A presença brasileira na campanha é visível, tanto pelo lado do Milei, com o próprio Eduardo Bolsonaro em Buenos Aires no dia da eleição, quanto pelo lado do Massa.

A campanha peronista trouxe vários assessores brasileiros que foram importantes para buscar uma reação depois do resultado das primárias, especialmente na questão de como lidar com as mensagens disruptivas promovidas pela extrema direita. O aprendizado da campanha de 2022 foi muito positivo, e o fato de o Brasil ter uma extrema direita com forte presença cibernética pelo menos desde 2015.

Não se sabe quem são os assessores mais próximos do Milei na campanha, mas é evidente que seu discurso agressivo contra parceiros econômicos importantes para a Argentina, como o Brasil e a China, mobilizou as possíveis alianças externas.
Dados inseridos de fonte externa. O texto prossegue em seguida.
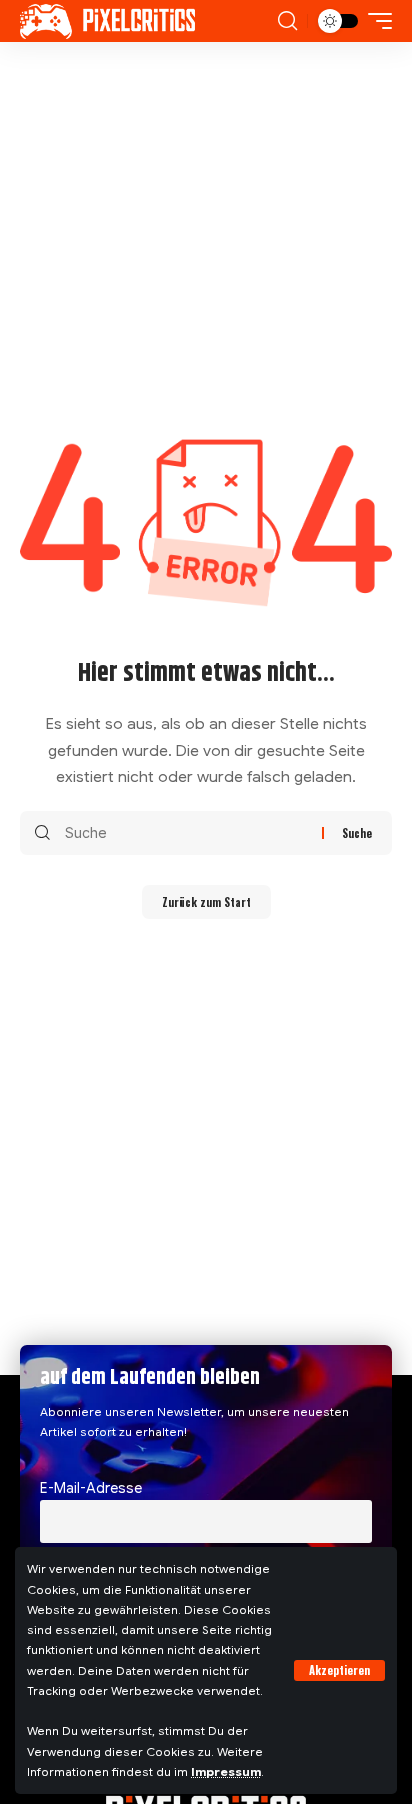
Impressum (226, 1772)
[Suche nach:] (186, 833)
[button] (339, 1670)
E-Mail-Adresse (91, 1488)
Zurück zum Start (206, 902)
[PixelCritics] (107, 21)
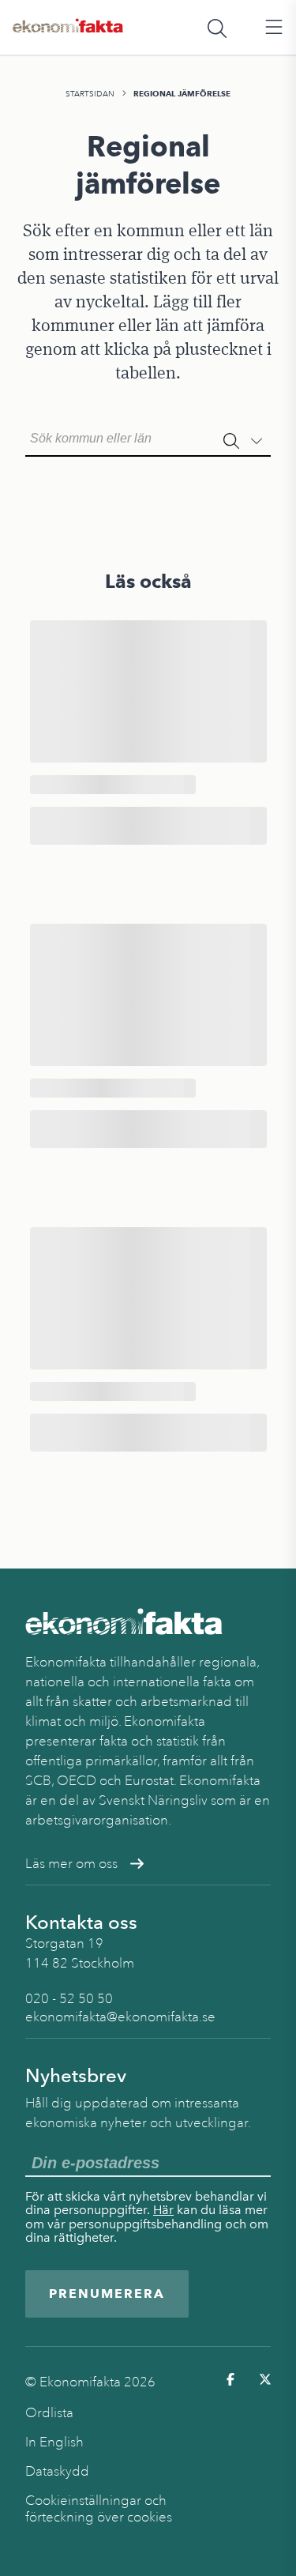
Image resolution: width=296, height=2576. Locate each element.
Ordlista (49, 2413)
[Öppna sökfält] (217, 27)
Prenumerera (107, 2293)
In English (54, 2442)
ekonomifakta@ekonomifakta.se (120, 2017)
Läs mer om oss (71, 1863)
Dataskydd (57, 2471)
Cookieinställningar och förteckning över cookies (98, 2508)
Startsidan (90, 93)
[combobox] (148, 437)
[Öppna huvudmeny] (273, 27)
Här (163, 2209)
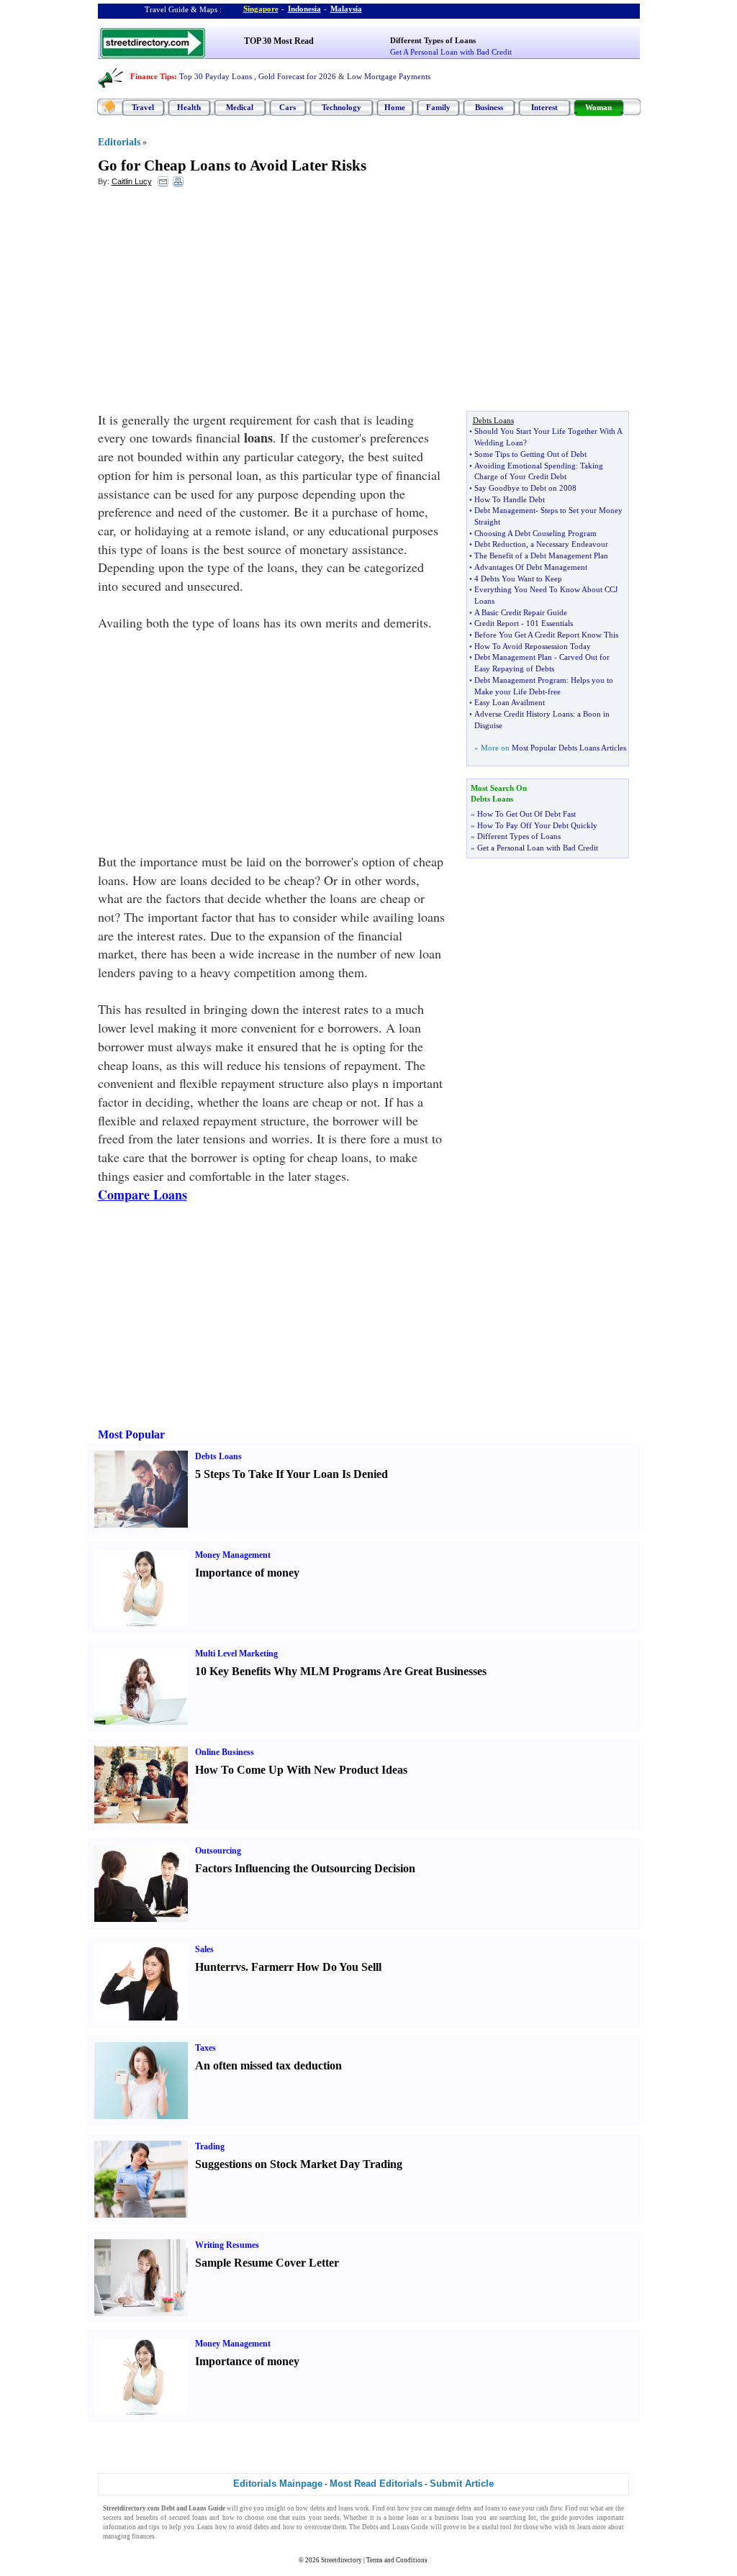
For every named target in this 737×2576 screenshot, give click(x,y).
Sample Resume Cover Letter (267, 2263)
Por exemplo, o presidente Alberto Fernández viajou para a China na semana anterior ao primeiro turno e tinha planejado pedir um swap de US$ 5 bilhões, e voltou com uma ajuda ainda maior, de US$ 6,5 bilhões. E o Brasil também tem feito vários acordos buscando o quanto o comércio entre os países pode crescer em um possível governo Massa mantendo boas relações com o governo Lula, o que pode não acontecer se o Milei for presidente.

·         Essa influência brasileira na campanha permite traçar um paralelo entre a disputa Massa-Milei e a disputa Lula-Bolsonaro em 2022? Como essas duas figuras brasileiras afetam o imaginário do eleitorado argentino?
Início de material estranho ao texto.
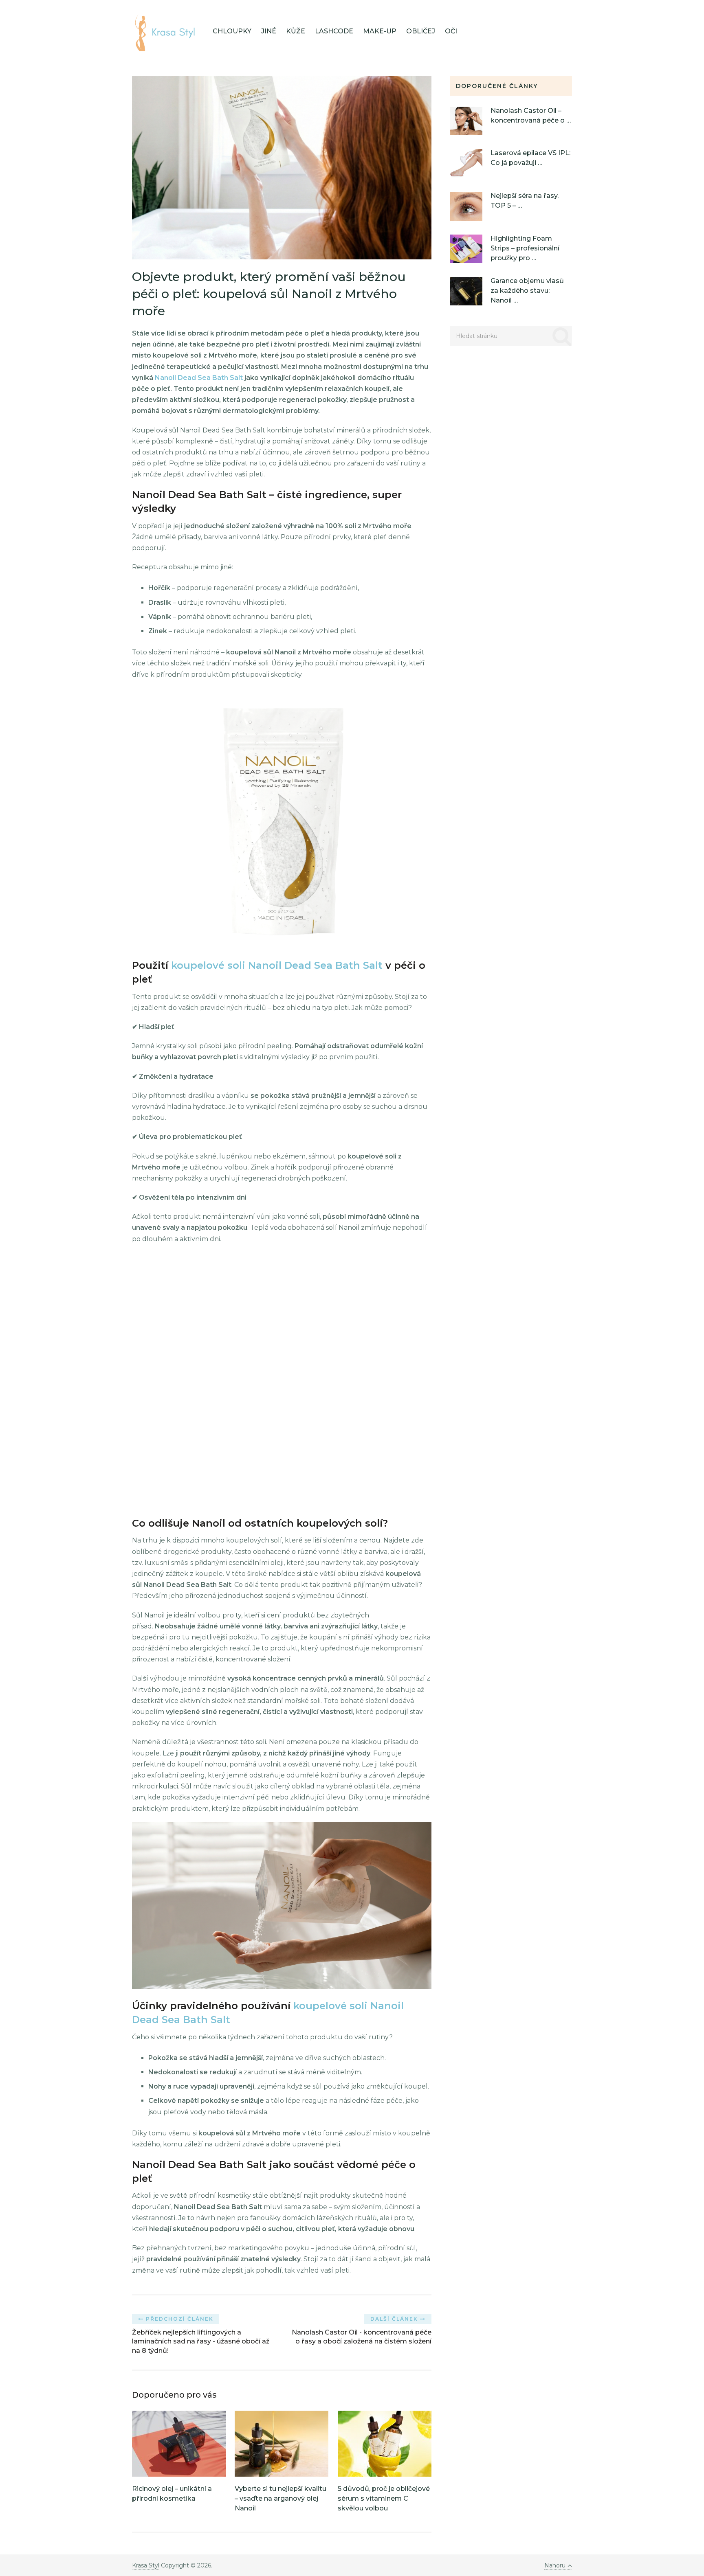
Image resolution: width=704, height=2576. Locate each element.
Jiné (268, 31)
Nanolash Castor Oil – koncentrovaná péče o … (531, 115)
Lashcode (334, 31)
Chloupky (232, 31)
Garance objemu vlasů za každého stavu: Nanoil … (527, 290)
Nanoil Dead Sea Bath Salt (199, 378)
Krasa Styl (145, 2565)
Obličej (420, 31)
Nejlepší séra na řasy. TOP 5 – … (525, 200)
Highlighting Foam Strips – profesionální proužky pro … (525, 248)
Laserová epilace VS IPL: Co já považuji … (530, 158)
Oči (451, 31)
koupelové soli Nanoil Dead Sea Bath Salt (277, 965)
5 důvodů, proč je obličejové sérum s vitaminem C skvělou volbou (384, 2498)
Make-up (379, 31)
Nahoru (554, 2565)
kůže (295, 31)
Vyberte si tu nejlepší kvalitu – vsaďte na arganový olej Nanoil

Essa comparação entre as duas disputas faz sentido, mas se formos posicionar as figuras ideologicamente de forma correta, o Sergio Massa se parece mais a um Geraldo Alckmin que a um Lula, e o Javier Milei é mais um Paulo Guedes que um Jair Bolsonaro.

Porém, é importante ressaltar que, embora esse paralelo exista, partiu mais do Milei, que usou sua aproximação com o Bolsonaro como elemento da campanha, e depois o Trump, quando deu aquela entrevista para o Tucker Carlson (jornalista norte-americano de extrema direita, ex Fox News), que foi transmitida pelo X (ex Twitter) e que teve uma audiência enorme.

·         A entrada da Argentina no Brics+ foi um tema de campanha no primeiro turno? Poderia ser abordado também no segundo?

A dimensão do Brics é fundamental em termos de projeto de país, mas também é preciso entender que uma parte da elite argentina mantém um pensamento muito colonizado. Assim como no Brasil o industrialismo foi deixado de lado, aqui na Argentina ocorre, em parte, o mesmo fenômeno, com a defesa da indústria nacional sendo mantida como bandeira exclusiva do peronismo.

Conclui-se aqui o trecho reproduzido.